Son las 7 de la mañana y ya está sonando la alarma del móvil. La paro para alargar 20 minutos más la inevitable obligación de ir a la escuela, como cada día. Bueno va, hagamos un esfuerzo...
Me visto, y salgo con los ojos entrecerrados a la calle. A diferencia del mes de enero, ahora hay más luz por las mañanas, un alivio ya que así duele menos abandonar el calor de la cama. Delante de casa tengo una floristería donde cada mañana los dueños trabajan sin cesar para arreglar todas las flores recién llegadas. Pese a que nunca les compraré nada ya que es un poco caro, debo decir que son muy bonitos los ramos que hacen, en fin.
Una vez pasada la floristería llego al combini, un 7 Eleven cualquiera pero por las mañanas puedes oler el delicioso olor de los panecillos de carne y de las diferentes comidas que preparan los dueños de una pequeña verdulería a la vuelta de la esquina. Así no hay quien se concentre.
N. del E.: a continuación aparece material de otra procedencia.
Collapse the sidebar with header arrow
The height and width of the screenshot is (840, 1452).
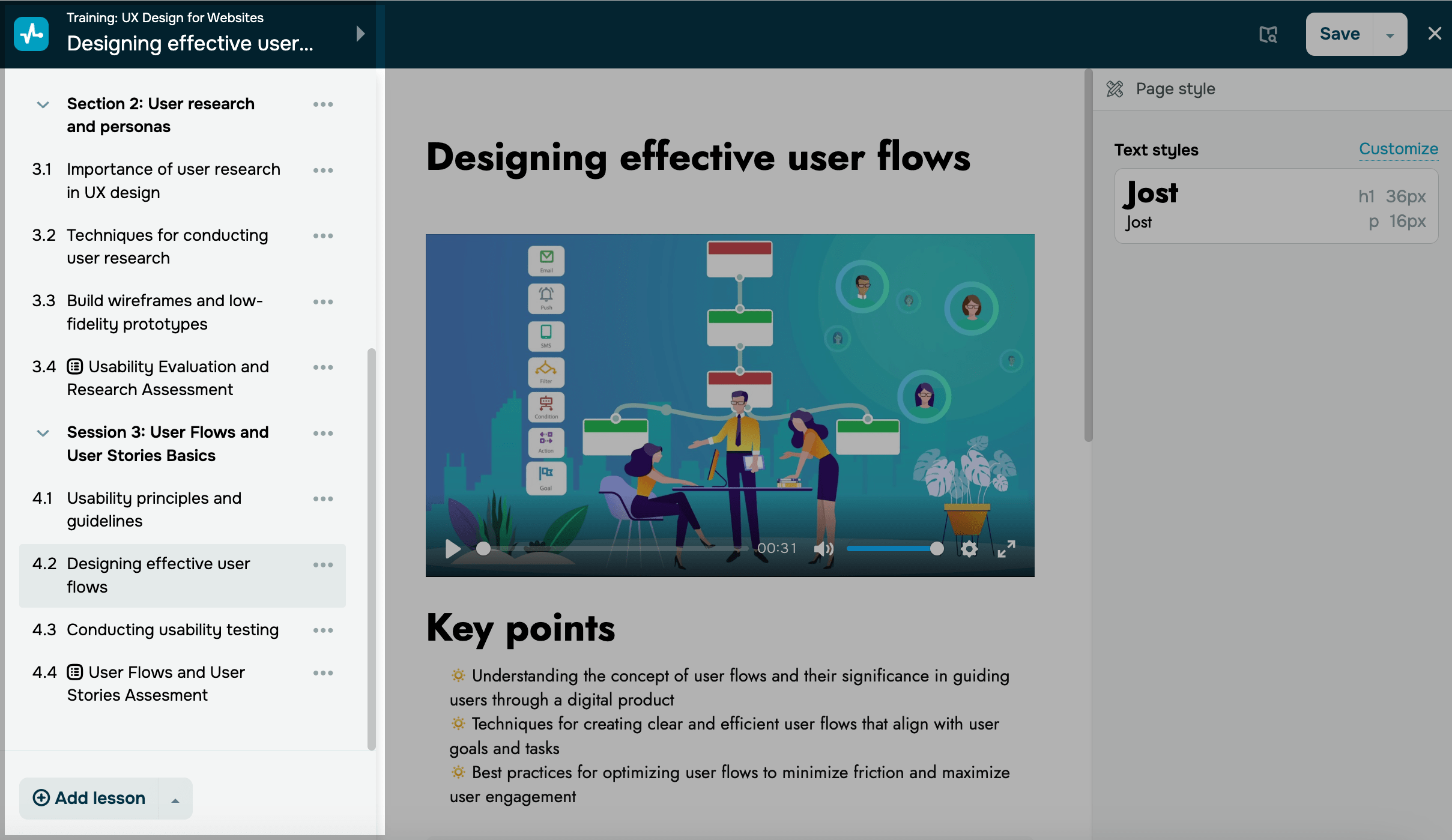click(360, 34)
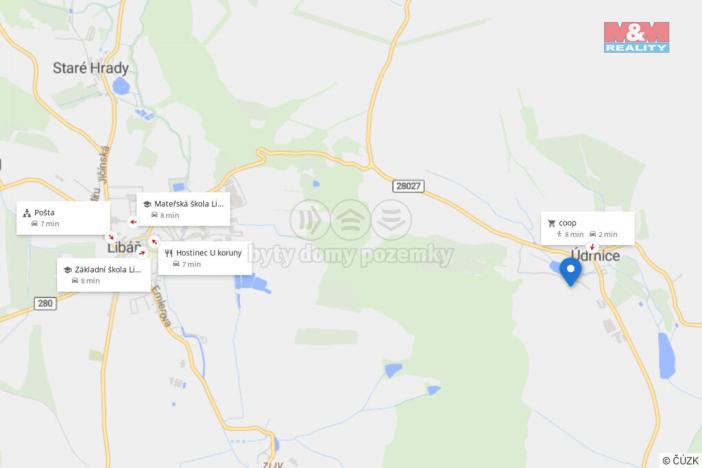This screenshot has height=468, width=702.
Task: Open the Mateřská škola card
Action: [x=184, y=209]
Al otro lado de la acera está el templo del pueblo. Por las mañanas la madera tiene un brillo encantador. Se ve madera nueva, por lo que deduzco que esta reformado pero aun así, la manera en la que brilla cuando lo alcanza el sol hacen que uno se pare unos minutos delante del gran torii que preside la entrada, que menos que un rezo silencioso.
Y llego a la estación después de atravesar unos cuantos callejones llenos de postes de luz, casas grises, casas viejas y casas que llevan manteniendo una lucha por tenerse en pie desde tiempos inmemoriales, todo esto como no, acompañado por los graznidos burlones de los cuervos y las flores salvajes que crecen a los lados de la carretera o en las aperturas de las paredes. La estación de mi pueblo es muy vieja, o al menos es lo que parece. Cuando llegué a Japón siempre me imagine este país lleno de edificios futuristas pero cuando llegué, me encontré con un paisaje anclado en el pasado donde poco a poco, van germinando brotes de modernidad.
En la estación hay dos pastelerías que le dan un toque dulce al ambiente llenando el aire con el olor de los bollos recién hechos. Es un paisaje curioso, ver a decenas de hombres trajeados, malhumorados, cansados o con las caras más largas que puedas haber visto nunca andando entre nubes que huelen a desayuno. Curioso.
Llega el momento del tren, los empujones, el olor a sudor, las caras de enfado y el tener que aguantar para poder respirar. Este es quizás uno de los peores momentos del día, pero no se le puede hacer nada, sólo subir la música y cerrar los ojos un rato. Si ese día tengo suerte, igual puedo estar al lado de la ventana. Desde ahí observo como el paisaje cambia rápidamente, se suceden ríos, casas, pequeños parques, otros trenes, estructuras de hierro, cementerios... La ciudad no se acaba nunca, es como un puzzle muy bien encajado.
Ya he llegado al centro. Esta estación me parece inmensa, y eso que no es de las más grandes. Con paciencia me sumo al río de gente, un afluente más para una corriente ya muy crecida. En este río predomina el negro y el blanco de la gente trajeada. A veces uno puede ver alguna carpa multicolor que le aporta un tono de libertad a la corriente, pero sólo a veces. Por las mañanas parece un desfile militar.
Llegó a la escuela, llego a un ambiente antiséptico con toques de rectitud. Mucho blanco y mucho orden, bueno, no me puedo quejar. Pronto empezarán las clases, tendré que esforzarme. Después toca deshacer el camino, todavía habrá luz, la noche vendrá más adelante.